Persistent threats to human rights defenders in Malta flagged in new report
Persistent threats to human rights defenders in Malta flagged in new report
by Hot Malta Newsroom
The narrow backstreets of Valletta may look postcard-perfect at dusk, but for many Maltese activists the golden limestone walls can feel more like a maze of watchful eyes than a UNESCO backdrop. A new briefing published today by the Europe-wide network ProtectDefenders.eu warns that intimidation, SLAPP lawsuits and online harassment against human-rights defenders (HRDs) in Malta “remain widespread, systemic and largely unpunished.”

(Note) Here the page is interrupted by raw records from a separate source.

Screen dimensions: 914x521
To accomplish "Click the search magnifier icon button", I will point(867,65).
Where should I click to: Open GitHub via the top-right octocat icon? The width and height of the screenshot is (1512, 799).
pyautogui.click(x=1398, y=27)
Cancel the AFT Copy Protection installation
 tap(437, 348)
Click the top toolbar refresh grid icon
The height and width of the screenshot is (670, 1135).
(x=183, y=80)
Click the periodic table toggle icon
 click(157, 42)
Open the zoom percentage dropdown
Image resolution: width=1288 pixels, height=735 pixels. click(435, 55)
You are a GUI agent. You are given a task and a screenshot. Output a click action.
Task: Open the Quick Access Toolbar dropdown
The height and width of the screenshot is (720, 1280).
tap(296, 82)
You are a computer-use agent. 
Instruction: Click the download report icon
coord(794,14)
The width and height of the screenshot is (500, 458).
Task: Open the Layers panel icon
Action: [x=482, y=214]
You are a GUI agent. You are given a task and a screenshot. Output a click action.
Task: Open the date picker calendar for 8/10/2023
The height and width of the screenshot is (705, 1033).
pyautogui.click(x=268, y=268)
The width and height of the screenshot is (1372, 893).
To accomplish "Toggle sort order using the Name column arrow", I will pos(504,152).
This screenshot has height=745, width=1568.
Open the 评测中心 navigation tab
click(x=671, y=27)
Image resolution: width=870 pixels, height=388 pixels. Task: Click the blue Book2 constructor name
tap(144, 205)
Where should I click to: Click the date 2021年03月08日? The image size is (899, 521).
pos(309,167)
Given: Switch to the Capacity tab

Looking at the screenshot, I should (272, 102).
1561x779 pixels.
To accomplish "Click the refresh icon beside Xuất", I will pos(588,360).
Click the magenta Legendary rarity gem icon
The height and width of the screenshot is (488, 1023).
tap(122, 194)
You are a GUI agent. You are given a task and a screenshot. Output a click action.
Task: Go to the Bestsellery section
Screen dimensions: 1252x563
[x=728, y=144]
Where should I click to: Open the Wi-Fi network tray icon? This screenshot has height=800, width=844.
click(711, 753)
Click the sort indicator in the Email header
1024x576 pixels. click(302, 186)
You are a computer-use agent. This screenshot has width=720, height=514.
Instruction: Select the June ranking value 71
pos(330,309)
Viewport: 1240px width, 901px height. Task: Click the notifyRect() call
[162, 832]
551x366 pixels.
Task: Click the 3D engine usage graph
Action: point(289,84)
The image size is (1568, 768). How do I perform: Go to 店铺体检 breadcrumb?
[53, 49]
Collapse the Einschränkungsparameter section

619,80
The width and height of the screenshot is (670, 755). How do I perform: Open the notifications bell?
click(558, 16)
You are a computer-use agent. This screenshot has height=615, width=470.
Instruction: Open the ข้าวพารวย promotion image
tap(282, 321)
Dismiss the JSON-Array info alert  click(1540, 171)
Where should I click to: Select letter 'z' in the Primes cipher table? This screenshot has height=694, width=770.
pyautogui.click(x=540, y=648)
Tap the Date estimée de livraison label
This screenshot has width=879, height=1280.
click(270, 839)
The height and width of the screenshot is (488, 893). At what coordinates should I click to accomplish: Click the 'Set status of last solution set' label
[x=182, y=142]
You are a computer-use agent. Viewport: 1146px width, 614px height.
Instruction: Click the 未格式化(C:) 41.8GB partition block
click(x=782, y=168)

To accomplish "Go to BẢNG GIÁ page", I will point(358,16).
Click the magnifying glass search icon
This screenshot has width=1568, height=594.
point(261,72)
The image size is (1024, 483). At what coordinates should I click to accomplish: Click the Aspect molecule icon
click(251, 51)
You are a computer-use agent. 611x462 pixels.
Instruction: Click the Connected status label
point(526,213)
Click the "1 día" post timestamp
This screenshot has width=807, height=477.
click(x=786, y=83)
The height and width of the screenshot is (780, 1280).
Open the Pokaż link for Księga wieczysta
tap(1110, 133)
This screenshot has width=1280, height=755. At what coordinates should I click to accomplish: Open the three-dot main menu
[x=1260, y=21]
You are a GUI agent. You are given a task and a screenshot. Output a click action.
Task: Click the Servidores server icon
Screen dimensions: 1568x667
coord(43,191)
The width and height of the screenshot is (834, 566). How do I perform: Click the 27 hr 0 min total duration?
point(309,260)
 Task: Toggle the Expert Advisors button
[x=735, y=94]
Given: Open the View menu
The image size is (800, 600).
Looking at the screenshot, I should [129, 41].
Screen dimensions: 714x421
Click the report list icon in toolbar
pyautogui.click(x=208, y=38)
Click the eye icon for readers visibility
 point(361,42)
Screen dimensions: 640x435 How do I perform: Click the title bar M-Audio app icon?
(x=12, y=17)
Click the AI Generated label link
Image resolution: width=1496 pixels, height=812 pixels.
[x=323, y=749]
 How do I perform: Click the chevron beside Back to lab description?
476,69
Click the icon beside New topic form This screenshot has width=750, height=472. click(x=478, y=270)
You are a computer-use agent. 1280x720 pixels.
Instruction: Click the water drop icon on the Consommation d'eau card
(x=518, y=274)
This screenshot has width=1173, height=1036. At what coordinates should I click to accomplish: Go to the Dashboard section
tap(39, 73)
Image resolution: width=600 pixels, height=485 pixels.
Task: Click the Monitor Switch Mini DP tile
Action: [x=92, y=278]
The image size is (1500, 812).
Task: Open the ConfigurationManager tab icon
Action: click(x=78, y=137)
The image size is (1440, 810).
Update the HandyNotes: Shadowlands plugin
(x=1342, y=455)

The 42-page dossier lands like a thunderclap on an island still haunted by the 2017 car-bomb assassination of journalist Daphne Caruana Galizia. “Malta has taken legislative steps forward,” the authors concede, “but the gap between glossy policy papers and the daily lived experience of activists is growing, not shrinking.”
Local voices bear that out. When environmentalist Cami Appelgren tried to stop a Planning Authority permit for a mega-development in Qala last year, her Facebook page was flooded with doctored images of her face super-imposed on pornographic memes. “The police told me to ‘just log off’,” she recalls over a coffee in Sliema. “That’s like telling a farmer to ignore locusts.”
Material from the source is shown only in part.